1 - Cabe ao contraente público assegurar, mediante o exercício de poderes de direção e de fiscalização, a funcionalidade da execução do contrato quanto à realização do interesse público visado pela decisão de contratar.
2 - O exercício dos poderes de direção e de fiscalização deve salvaguardar a autonomia do cocontratante, limitando-se ao estritamente necessário à prossecução do interesse público, e processando-se de modo a não perturbar a execução do contrato, com observância das regras legais ou contratuais aplicáveis e sem diminuir a iniciativa e a correlativa responsabilidade do cocontratante.

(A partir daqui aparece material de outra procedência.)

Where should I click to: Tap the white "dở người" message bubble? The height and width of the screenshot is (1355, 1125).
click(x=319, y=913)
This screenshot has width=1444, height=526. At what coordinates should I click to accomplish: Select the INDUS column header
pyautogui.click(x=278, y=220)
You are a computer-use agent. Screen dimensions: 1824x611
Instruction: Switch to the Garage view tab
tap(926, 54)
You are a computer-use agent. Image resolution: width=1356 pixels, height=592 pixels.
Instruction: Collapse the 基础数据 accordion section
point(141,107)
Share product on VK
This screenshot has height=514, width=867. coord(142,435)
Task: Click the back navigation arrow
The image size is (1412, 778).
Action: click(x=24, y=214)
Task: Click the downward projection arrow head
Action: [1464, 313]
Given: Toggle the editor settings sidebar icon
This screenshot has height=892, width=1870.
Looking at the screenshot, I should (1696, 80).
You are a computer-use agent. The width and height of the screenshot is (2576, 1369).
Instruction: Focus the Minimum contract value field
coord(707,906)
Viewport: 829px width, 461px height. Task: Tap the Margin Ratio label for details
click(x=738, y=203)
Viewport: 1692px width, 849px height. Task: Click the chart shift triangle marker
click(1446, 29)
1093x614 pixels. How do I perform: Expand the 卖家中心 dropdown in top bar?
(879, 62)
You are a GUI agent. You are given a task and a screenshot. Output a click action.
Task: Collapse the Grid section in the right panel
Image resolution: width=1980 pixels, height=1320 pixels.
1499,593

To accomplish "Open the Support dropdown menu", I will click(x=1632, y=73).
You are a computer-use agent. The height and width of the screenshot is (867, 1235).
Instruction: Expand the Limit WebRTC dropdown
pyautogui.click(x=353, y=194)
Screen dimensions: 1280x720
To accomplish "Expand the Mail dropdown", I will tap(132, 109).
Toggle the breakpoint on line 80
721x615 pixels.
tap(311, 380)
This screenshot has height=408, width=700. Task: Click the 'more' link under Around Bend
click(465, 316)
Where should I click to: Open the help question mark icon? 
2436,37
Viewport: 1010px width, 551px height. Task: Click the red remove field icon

3 - Nos contratos que envolvam prestações de conceção por parte do cocontratante, o contraente público deve abster-se designadamente de, por via do exercício de poderes de direção e de fiscalização relativos a fases posteriores à de conceção, diminuir a responsabilidade e o grau de risco assumido pelo cocontratante relativamente à fase de conceção.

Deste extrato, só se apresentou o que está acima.